Last night I slept with the windows open and this morning around 7:30 I was woken up by a man yelling on the sidewalk. He eventually moved into the middle of the busy street next to where I live and began yelling at the cars. Then he moved on to a different side street and I started my day.
A little later when I was walking the dog a girl across the street yelled out the window of her screened in porch, “It’s my birthday!” “Today?” I asked. “Yes, and I am five years old.” “Happy birthday,” I said. “Thank you,” she politely answered, still at top volume from across the street. A few seconds later she saw the ten year old from a few doors down who had come to pet my dog. “Audrey, it’s my birthday today,” she yelled. “Happy birthday,” Audrey said.

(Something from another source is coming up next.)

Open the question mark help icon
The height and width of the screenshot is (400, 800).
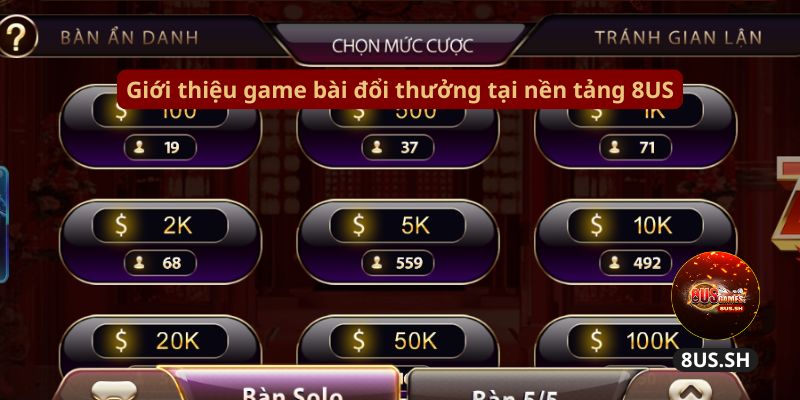(x=17, y=36)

I took the el downtown to meet out-of-town friends for lunch. Two young men were in the middle of an impassioned conversation that transitioned from bicycle culture to the future of Artificial Intelligence. An older man across the aisle began to get frustrated with them. “The thing is,” he said loudly, “The thing is that we’re going to get a new mayor and we need a new mayor and that’s what’s going to make a difference, not all this computer stuff. We need someone to do something around here, and you need to vote.” “I can’t vote,” said one of the men with a slight accent, “I’m not a citizen.” “Well, all I know,” the older man answered, “All I know is it can’t be that Bill Daley, we’ve had enough of that, we don’t need a third. Maybe Toni Preckwinkle, she might be ok, maybe vote for her.” “I can’t vote,” the man repeated, “I’m not a citizen.” The older man continued debating the various candidates.

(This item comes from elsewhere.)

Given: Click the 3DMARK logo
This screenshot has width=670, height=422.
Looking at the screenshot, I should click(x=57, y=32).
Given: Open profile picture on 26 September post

After lunch I walked through “Agora,” a public art installation of 106 headless, armless torsos standing and walking.
The agora, the marketplace, the center of town, it’s one of the concepts I remember from high school humanities class. Sometimes we are in the agora by ourselves and sometimes we are with others. Sometimes we have something we want to say and others hear us. Sometimes, we are just yelling at cars on a Sunday morning.